翌日、僕は、母さんの勧めで、近くにできた心療内科を受診した。

さわやかクリニック。何だか、外観がカフェみたいでお洒落。内科もあって、図書館も併設しているようだ。

一通りの話を看護師さんが聞いてくれた後で、診察室に通された。

「こんにちは。」

あ、先生がバランスボールに乗ってる。変わってるな〜。

「こんにちは。」

「初めまして、さわやまと申します。よろしくお願いします。
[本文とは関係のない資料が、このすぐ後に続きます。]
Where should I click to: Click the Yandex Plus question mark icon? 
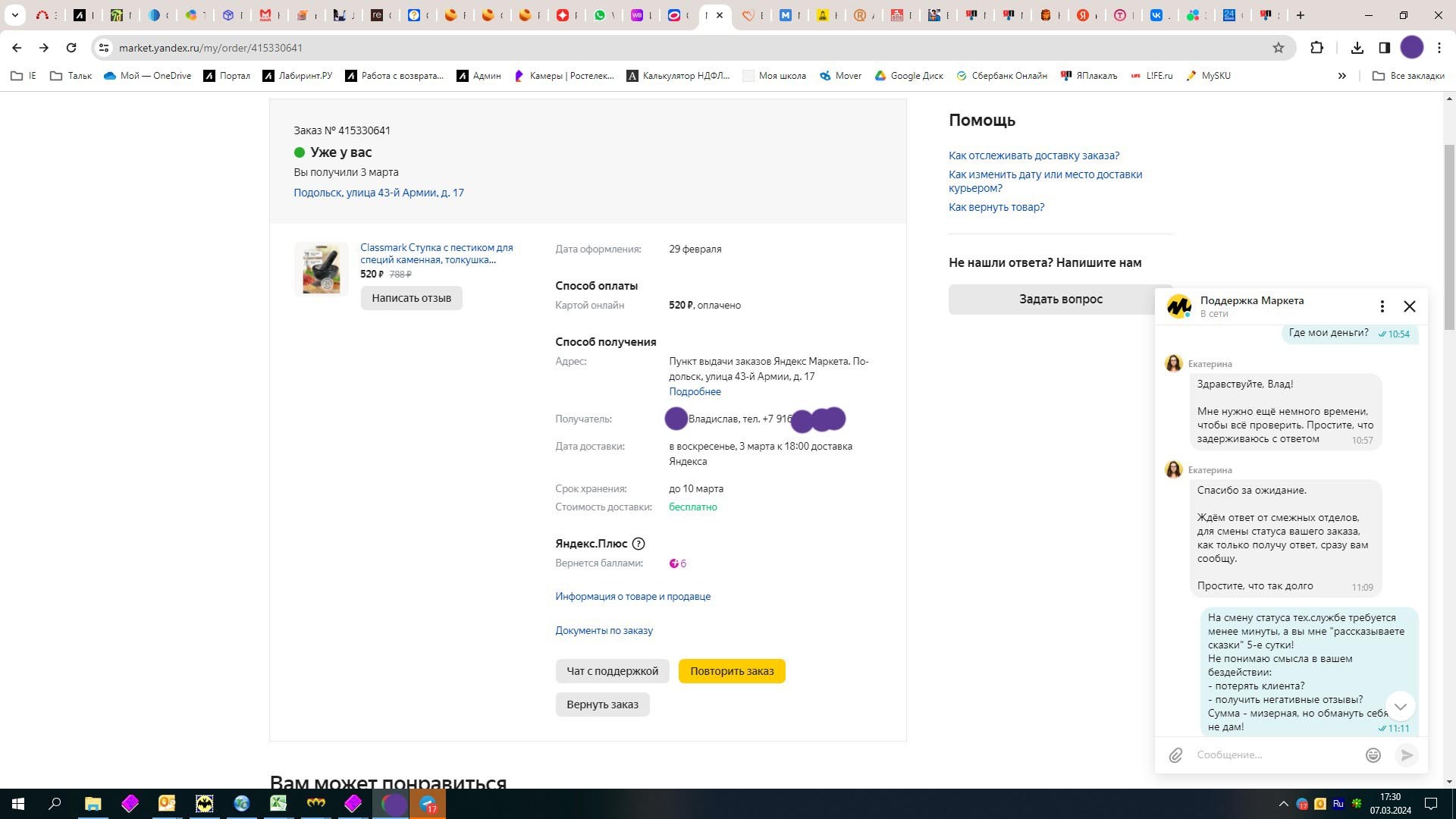(x=639, y=544)
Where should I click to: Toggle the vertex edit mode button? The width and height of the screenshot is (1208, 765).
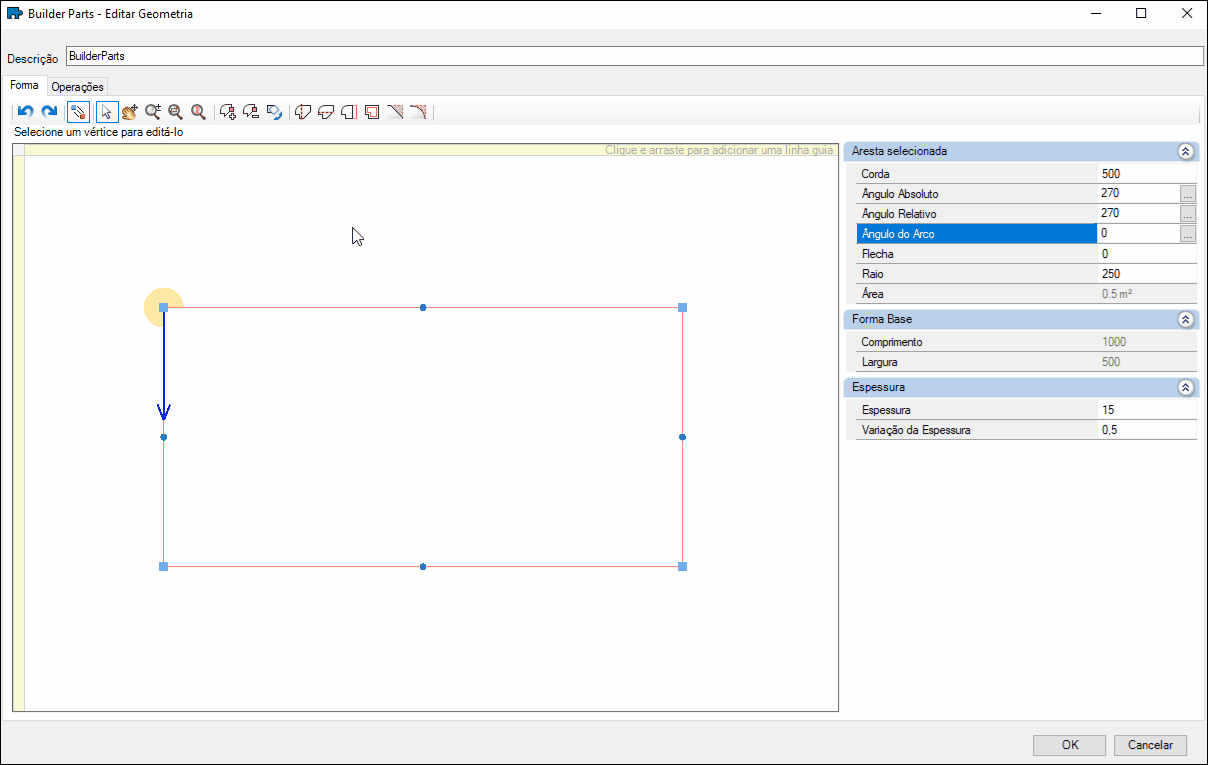78,112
今日はどうされました?」

一通り、職場での出来事を話した。

「それで、一旦、休職する事になったのね?」

「はい。」

「でも、あなたは今すぐ辞めたいと思っている。」

「はい。」

「なぜ?」

「先ほども申し上げた通り、僕には向いていないんです。上司の顔を見ると吐き気がします。もう緊張に耐えられないんです。休んだって何も変わりません。」

「まあ、すぐに辞めるという決断をしないで、休むことができたのは良かったわね。随分、あなたは恵まれているわね。会社によっては、そんなに丁寧な対応してくれないわ。」

「そうなんですか。」

「では、なぜ、会社があなたに休むことを提案したかと言えば、会社のためでも何でもない。あなたの成長のためよ。」

「そうかなあ。」

「ピンチはチャンス。あなたがそうやって、ストレスを感じて病気になっているのは、人生の転機なのよ。あなたが成長するチャンス。自分のできないこと、苦手なこと、マイナス感情に目を背けないで、成長するかどうか。それはあなたにかかっている。」

「そうは言っても、パニックになってしまうんです。会社に行こうとすると吐き気がしてしまう。そして、上司の目を思い出すと恐怖が出て来るんです。そもそも、僕はコミュニケーションが苦手で、怖いんです。何をやっても、どうせダメだから。そもそもスピードに付いて行けない。」

「あなたはよく頑張っている。まずは、自分を認めること。病気の時は、大事な決断を先送りにすることね。ゆっくり休むことがあなたにとって最優先の治療よ。

でも、あなたに一つだけ言っておく。

変わるのはあなた自身であると言うこと。

会社を辞めるのも辞めないのもあなたの自由。ただし、あなた自身の課題を解決しないと、どこの職場に行っても、同じような問題が繰り返し起こるわ。」

「だから、僕は、どうせ、集団生活には向いていないので、一人で仕事をしようと思っています。」

「じゃあ、一人でグラフィックデザイナーで起業したとして、お客さんと話をしないの?」

「それは〜。」

「どこに行っても、コミュニケーションを人と取らないで一人でする仕事なんてないのよ。人間とは人と人との間と書くのよ。人間同士のコミュニケーションの課題を克服しないとね。」

「はい。」

診療を終えた後、僕の心の中にはふつふつと苛立ちのような感情が湧いてきた。

あ〜あ。せっかく、優しい先生に、話を聞いてもらおうと思ったのに、結局、説教だった。何だ、あの上から目線の先生は。心療内科なんて来るんじゃなかった。僕のことなんか、誰も考えてくれない。やっぱり、仕事をやめてやる。